Recently apps like ‘Be My Eyes’ and ‘Seeing AI’ have added the ability to generate image descriptions using multi-modal Large Language Models (which can understand and generate both text and images) like GPT4Vision. I’m sure everyone has tried them, but for anyone who hasn’t, here’s the description I got by sharing a Toot to Be My Eyes this morning:
“The picture you've shared is a beautiful watercolour painting of flowers. The flowers have delicate, ruffled petals in shades of pink, purple, and white. The center flower is particularly striking with deep magenta at the base of its petals, which fades into a lighter pink. The leaves are painted in soft greens with hints of yellow and blue. The background is white, which makes the colors of the flowers and leaves pop. In the bottom right corner, there is a signature that reads "Wendy Craig" with the word "Photographer" underneath. The painting has a very soft and elegant feel to it.”
I have no way of knowing if the original image looks anything like this. But it doesn’t really matter, it fits in with what I was expecting from the Toot. I’ve really enjoyed ‘looking’ at all the Caturday photographs without Alt Text today – I can’t lie, I love cats!
Now, we all know the ‘scene description’ in Seeing AI was complete and utter rubbish, I don’t think that is me being harsh. The descriptions you get out of these new apps/models are at the least, very entertaining. At the best they are life changing!
For the first time, I, we, can ‘almost’ be a part of the visual internet. I’m not quite using Instagram daily, but you can Share post direct to Be My Eyes there to and it’s as good as you’ve seen.
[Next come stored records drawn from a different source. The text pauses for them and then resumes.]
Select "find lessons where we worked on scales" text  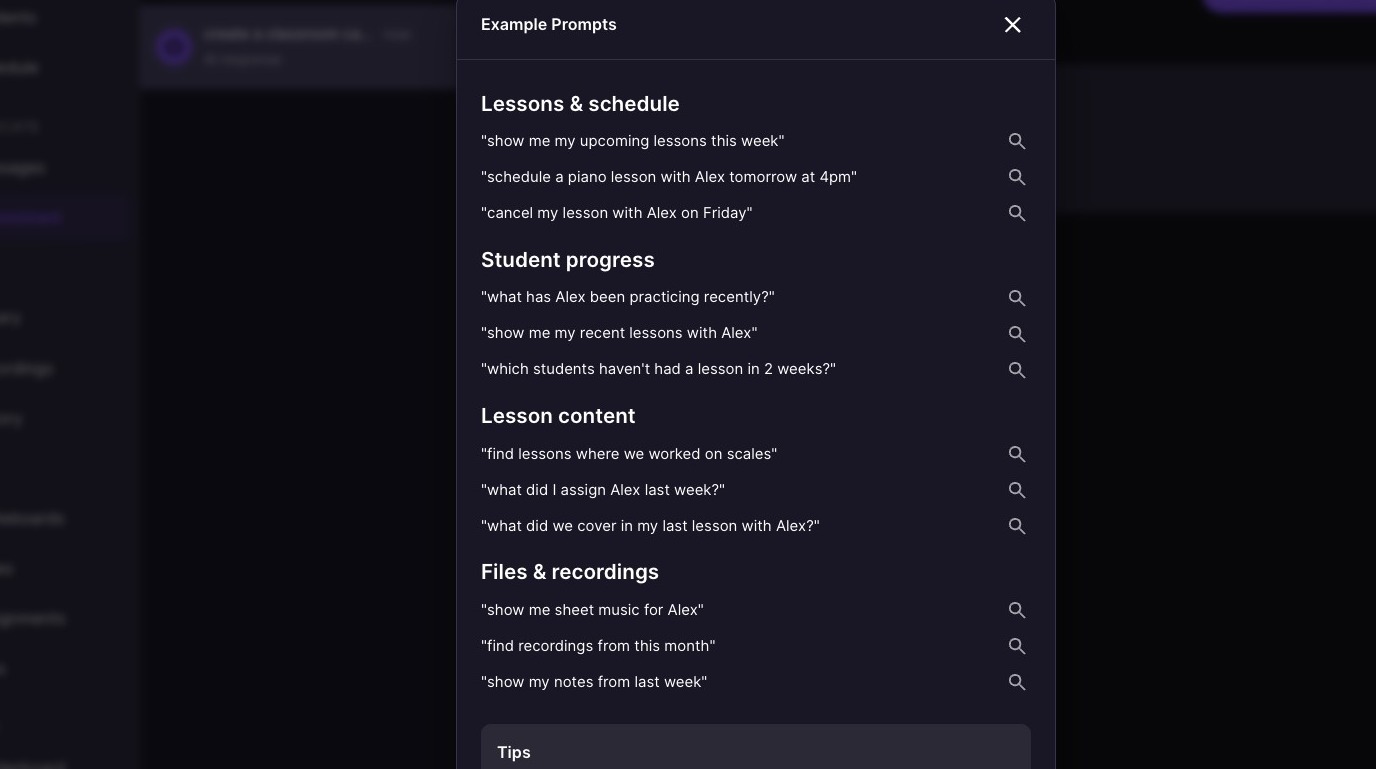click(629, 454)
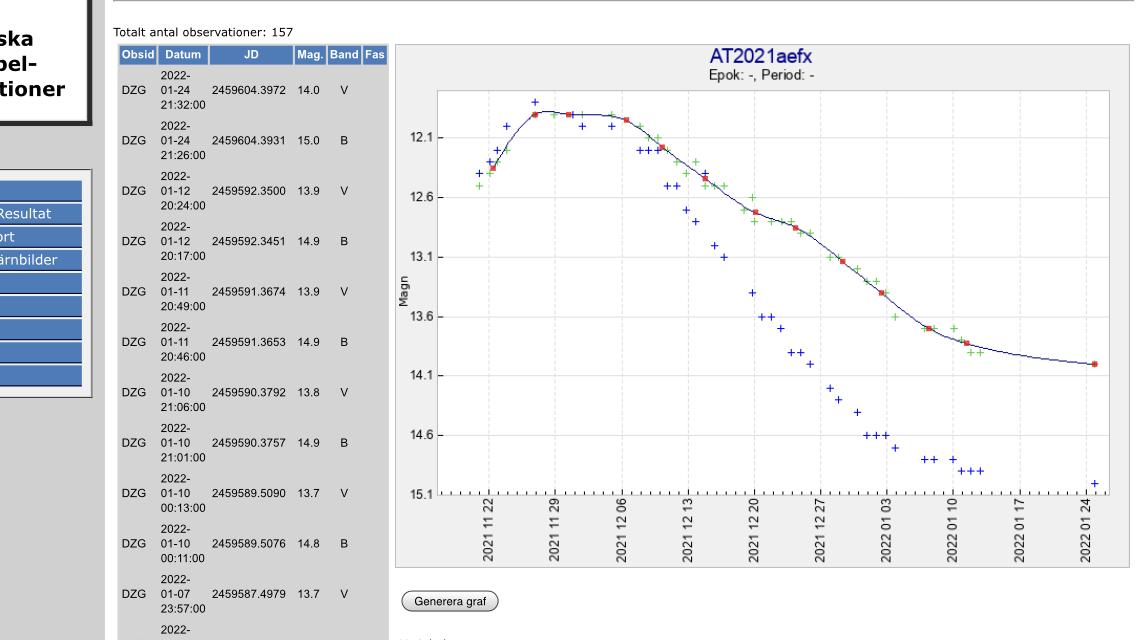Open the Resultat sidebar menu item
Screen dimensions: 1136x640
40,213
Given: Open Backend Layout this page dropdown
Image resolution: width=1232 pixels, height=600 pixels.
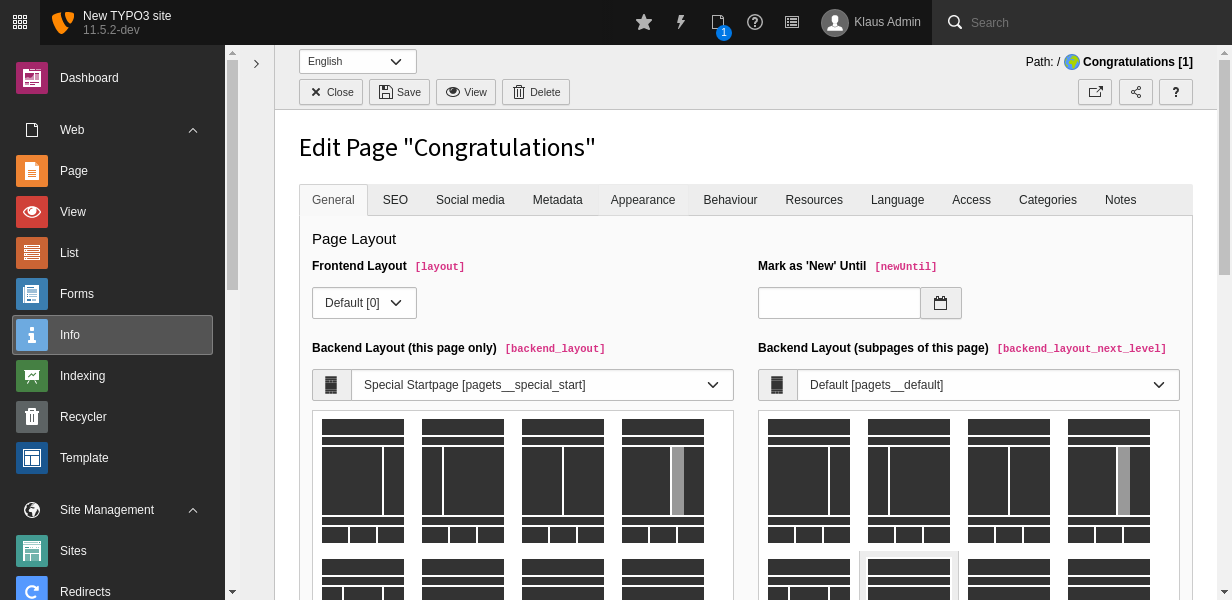Looking at the screenshot, I should 541,385.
I’m very excited, but I’m also aware that there are risks. These include inaccurate or misleading descriptions, so nobody should solely rely on this technology for critical tasks. But it is only going to get better. There is such an incentive for the world to develop computer vision and we will benefit. And it is only ever going to be better than it is right now, which is pretty fantastic.
So, here’s my question – are you as excited as I am? Are you keen to jump into the visual internet? Does the idea of GPT5Vision working with video make you want it to be here now? It’s certainly made using apps like Instagram, Ivory and Threads more inclusive.
Finally, on a personal note. I could see up to the age of sixteen. I’m using the text to image features of these models, together with the image to text, to create my own art. The descriptions you get from Google’s Bard are quite different than those from Be My Eyes and seeing AI – the differences can be quite interesting.